Every line containing "link" should be identified and copied from the data below.
═════ GIVEN ENTRIES ═════
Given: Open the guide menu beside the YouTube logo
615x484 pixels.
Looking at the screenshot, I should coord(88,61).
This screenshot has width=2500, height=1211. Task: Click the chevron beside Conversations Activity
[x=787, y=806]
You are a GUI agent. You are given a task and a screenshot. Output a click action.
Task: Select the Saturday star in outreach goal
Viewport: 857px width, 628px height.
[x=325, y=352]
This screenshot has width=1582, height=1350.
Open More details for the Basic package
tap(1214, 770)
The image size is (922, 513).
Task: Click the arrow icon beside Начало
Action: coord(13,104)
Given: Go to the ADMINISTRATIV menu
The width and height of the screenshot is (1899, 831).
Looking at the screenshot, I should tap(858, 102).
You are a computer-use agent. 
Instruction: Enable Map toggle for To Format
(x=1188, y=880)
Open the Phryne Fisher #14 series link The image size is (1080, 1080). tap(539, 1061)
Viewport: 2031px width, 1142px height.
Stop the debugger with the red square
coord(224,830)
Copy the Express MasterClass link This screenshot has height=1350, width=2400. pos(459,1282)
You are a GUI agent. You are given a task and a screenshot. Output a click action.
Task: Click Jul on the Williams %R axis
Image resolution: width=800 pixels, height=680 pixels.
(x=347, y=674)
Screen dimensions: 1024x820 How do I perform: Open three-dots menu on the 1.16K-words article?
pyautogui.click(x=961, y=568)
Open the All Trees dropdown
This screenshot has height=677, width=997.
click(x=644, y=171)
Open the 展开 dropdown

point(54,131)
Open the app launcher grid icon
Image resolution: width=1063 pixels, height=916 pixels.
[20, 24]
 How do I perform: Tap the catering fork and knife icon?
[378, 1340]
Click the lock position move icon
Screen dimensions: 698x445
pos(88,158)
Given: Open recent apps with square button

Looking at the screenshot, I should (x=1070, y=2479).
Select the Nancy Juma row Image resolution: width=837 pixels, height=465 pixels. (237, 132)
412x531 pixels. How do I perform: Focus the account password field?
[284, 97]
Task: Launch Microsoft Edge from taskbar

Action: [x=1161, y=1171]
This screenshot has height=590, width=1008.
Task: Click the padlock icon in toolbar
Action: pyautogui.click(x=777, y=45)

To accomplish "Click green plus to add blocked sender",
═════
RESULT OF THIS TASK -
Open the Phryne Fisher #14 series link The image size is (1080, 1080). tap(539, 1061)
Copy the Express MasterClass link This screenshot has height=1350, width=2400. pos(459,1282)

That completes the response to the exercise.